Nous vous demandons pardon

Nous vous demandons pardon

Lors du Rassemblement de Lourdes en novembre 2021, Mgr de Moulins-Beaufort a fait une longue intervention sur le thème de Laudato Si’ et du « prendre soin de la création ». Mais il a souhaité revenir, en préambule, sur le rapport de la CIASE. Voici son intervention. (Nous avons conservé un style oral dans la transcription de son propos.)
Il m’est demandé aujourd’hui de vous parler de Laudato Si’, du « prendre soin de la création » et de ce que la vie conjugale et familiale pouvait exprimer de ce « prendre soin ». Mais évidemment, il m’est impossible de parler aujourd’hui ici, en plus à Lourdes, devant vous qui êtes pères et mères de famille, grands-parents aussi, sans évoquer évidemment le terrible rapport de la CIASE sur les abus sexuels ou les agressions et violences sexuelles commises dans l’Église et par des prêtres.
Et évidemment sans évoquer les décisions de l’Assemblée de NOUS, les évêques, décisions prises vendredi et lundi derniers. Avant tout, je crois important de vous demander pardon pour l’opprobre qui pèse maintenant sur le nom de catholiques que vous portez. Je suis conscient que la manière dont les évêques, l’institution ecclésiale dans son ensemble, a pu traiter ou ne pas traiter ces faits depuis des décennies, fait qu’aujourd’hui le nom de catholique est entaché d’une certaine honte. Et que d’autre part, la confiance native – je ne dis pas naïve – que vous pouviez avoir dans l’Église et dans les prêtres se trouve elle aussi abîmée.

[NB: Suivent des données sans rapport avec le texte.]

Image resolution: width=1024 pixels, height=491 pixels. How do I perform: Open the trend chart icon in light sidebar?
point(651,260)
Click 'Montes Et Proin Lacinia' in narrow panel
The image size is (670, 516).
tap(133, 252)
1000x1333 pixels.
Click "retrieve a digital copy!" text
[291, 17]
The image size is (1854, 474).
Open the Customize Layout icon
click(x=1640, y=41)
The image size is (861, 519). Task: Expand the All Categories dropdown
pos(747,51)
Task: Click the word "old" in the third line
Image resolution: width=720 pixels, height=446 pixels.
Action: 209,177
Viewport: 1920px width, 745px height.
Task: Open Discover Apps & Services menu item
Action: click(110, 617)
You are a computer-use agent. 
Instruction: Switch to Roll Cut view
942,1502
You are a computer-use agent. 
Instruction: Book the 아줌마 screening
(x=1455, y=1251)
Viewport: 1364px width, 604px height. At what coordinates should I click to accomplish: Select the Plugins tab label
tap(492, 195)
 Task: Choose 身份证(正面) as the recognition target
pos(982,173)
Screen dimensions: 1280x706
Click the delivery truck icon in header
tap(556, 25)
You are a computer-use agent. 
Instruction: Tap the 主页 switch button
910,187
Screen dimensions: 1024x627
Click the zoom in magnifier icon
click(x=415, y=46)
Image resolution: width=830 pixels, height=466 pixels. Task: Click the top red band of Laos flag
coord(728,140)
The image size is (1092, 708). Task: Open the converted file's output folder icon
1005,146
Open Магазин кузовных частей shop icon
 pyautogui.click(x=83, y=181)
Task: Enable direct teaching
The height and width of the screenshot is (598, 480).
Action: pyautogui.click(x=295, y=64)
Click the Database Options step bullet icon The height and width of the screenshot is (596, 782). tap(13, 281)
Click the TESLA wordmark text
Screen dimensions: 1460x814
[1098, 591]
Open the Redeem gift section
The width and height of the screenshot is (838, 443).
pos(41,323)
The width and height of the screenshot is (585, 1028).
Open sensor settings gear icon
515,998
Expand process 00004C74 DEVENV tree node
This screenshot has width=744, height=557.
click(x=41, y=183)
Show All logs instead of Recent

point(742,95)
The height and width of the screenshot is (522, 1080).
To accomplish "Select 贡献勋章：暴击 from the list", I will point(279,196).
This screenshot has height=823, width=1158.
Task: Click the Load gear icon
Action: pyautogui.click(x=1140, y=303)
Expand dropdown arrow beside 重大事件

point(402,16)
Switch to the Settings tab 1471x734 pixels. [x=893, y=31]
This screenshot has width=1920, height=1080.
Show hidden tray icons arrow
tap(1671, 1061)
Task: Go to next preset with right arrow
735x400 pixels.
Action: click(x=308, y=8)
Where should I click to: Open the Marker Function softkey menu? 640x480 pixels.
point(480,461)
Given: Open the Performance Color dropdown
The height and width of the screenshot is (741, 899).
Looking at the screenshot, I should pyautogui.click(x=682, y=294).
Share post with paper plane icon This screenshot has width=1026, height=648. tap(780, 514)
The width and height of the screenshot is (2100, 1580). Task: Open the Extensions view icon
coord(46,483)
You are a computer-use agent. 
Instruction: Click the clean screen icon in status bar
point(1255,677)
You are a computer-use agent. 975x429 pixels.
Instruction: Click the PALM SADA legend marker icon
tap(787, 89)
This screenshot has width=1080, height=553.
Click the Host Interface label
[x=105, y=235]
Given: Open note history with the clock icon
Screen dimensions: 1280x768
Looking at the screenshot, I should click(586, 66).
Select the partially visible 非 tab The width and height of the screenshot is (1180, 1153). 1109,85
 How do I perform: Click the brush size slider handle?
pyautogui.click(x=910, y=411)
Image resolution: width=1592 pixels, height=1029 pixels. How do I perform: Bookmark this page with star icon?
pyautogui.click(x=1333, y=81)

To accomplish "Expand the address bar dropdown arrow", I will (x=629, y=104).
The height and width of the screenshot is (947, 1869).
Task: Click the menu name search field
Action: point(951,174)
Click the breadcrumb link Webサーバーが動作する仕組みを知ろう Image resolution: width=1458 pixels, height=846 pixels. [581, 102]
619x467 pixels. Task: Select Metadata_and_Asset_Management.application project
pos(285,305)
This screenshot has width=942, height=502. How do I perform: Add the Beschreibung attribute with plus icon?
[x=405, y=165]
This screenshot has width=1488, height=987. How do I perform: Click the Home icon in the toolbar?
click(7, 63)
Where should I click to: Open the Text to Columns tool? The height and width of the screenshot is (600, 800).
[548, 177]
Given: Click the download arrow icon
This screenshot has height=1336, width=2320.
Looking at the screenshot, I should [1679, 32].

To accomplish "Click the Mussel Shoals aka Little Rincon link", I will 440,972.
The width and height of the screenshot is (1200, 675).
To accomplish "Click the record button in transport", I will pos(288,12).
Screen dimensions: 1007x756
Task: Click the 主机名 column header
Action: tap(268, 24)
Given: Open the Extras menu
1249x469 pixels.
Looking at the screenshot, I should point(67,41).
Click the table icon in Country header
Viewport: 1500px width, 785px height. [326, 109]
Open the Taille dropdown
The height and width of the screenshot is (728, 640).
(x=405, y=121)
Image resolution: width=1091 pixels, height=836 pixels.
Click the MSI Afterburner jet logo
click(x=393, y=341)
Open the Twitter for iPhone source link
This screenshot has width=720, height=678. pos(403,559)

Avant tout, je crois important de vous demander pardon

pour l’opprobre qui pèse maintenant sur le nom de catholiques que vous portez.

Les faits, nous les connaissons. Nous avons commencé à en entendre parler à partir de l’an 2000, en tout cas, à en entendre parler médiatiquement. Mais c’est surtout depuis 2016, depuis « la parole libérée », à travers l’association qui s’est constituée à Lyon, que nous avons reçu des témoignages que nous n’imaginions pas. Et comme vous le savez, il avait été décidé en novembre 2018 de créer une commission spéciale confiée à Monsieur Sauvé pour avoir une idée de l’ampleur de ces faits. Nous ne soupçonnions pas celle-là, nous ne pouvions pas soupçonner, nous n’imaginions pas – personne ne le pouvait – les résultats que la Commission présidée par Monsieur Sauvé allait mettre au jour. D’une part sans doute à cause d’un certain aveuglement, une certaine cécité, ou d’une certaine surdité plus ou moins volontaires. Aussi parce que les personnes victimes, pour des raisons bien compréhensibles, ne parlaient pas, souvent parce qu’elles avaient intériorisé le fait qu’elles ne pouvaient pas parler, parce que ON (ce peut être leur agresseur, ce peut être leur environnement, ce peut être une autorité ecclésiale) leur avait demandé de ne pas le faire, leur avait intimé de ne pas parler, mais sans doute plus profondément encore, parce que beaucoup sentaient bien que, s’ils parlaient, ils ne seraient pas compris, si elles parlaient, elles ne seraient pas comprises, elles ne seraient pas écoutées, ni prises au sérieux
Et plus profondément encore, un troisième niveau, parce que, quand il s’agit d’un enfant, eh bien, il n’y a pas de mots pour dire cela ; qu’est-ce qu’un enfant comprend d’un geste de nature sexuelle et qu’est-ce qu’il peut être capable d’en dire ? Comment est-ce qu’il peut mesurer que la peur ou la honte ou la gêne ou l’effroi qu’il éprouve sont naturels, alors qu’il se trouve confronté à un geste posé sur lui par quelqu’un qui lui est présenté comme étant bienveillant ou bienfaisant ?
Ce qui est nouveau depuis 2016 et qui est très important, c’est que l’on sait, on mesure que le traumatisme causé par une agression ou une violence sexuelle chez un enfant ne s’éteint pas, que c’est une violence qu’il lui faudra toute sa vie affronter, porter, que chacun le fait de manière différente. Mais qu’en tout cas la souffrance causée ne s’éteint pas.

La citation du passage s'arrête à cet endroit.